# [Exercise]
Exactly as they appear, copy the lines of the listing from the one containing "Click the 法线 modifier button" through the final line, both included, and nothing else.

───

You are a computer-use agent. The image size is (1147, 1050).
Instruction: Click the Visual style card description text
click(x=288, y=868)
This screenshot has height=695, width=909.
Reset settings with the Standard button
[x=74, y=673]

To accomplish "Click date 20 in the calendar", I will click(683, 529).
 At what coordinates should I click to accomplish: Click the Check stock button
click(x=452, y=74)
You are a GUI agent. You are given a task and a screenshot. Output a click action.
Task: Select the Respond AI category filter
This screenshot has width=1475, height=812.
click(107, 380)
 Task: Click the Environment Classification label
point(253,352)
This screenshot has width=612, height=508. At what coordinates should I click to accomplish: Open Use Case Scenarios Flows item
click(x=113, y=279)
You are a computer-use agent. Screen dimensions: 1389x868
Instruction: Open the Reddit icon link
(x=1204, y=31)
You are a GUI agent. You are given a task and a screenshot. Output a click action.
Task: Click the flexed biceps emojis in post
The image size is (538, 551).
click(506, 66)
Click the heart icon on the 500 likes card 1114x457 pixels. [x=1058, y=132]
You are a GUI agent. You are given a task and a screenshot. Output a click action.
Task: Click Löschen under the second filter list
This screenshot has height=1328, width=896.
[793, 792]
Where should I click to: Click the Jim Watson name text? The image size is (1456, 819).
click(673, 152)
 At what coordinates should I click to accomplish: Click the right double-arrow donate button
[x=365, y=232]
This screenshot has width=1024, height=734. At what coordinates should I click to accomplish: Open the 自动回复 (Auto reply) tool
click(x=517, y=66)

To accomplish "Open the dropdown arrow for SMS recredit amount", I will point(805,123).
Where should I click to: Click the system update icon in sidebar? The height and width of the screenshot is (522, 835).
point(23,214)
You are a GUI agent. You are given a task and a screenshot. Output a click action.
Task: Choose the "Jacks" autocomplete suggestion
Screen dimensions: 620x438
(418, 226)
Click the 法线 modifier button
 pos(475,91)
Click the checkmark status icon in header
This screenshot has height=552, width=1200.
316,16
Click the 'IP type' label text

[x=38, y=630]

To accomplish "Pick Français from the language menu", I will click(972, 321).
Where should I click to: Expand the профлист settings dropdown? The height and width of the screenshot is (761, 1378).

───

# [Reply]
Click the 法线 modifier button
 pos(475,91)
Click the checkmark status icon in header
This screenshot has height=552, width=1200.
316,16
Click the 'IP type' label text

[x=38, y=630]

To accomplish "Pick Français from the language menu", I will click(972, 321).
Where should I click to: Expand the профлист settings dropdown? The height and width of the screenshot is (761, 1378).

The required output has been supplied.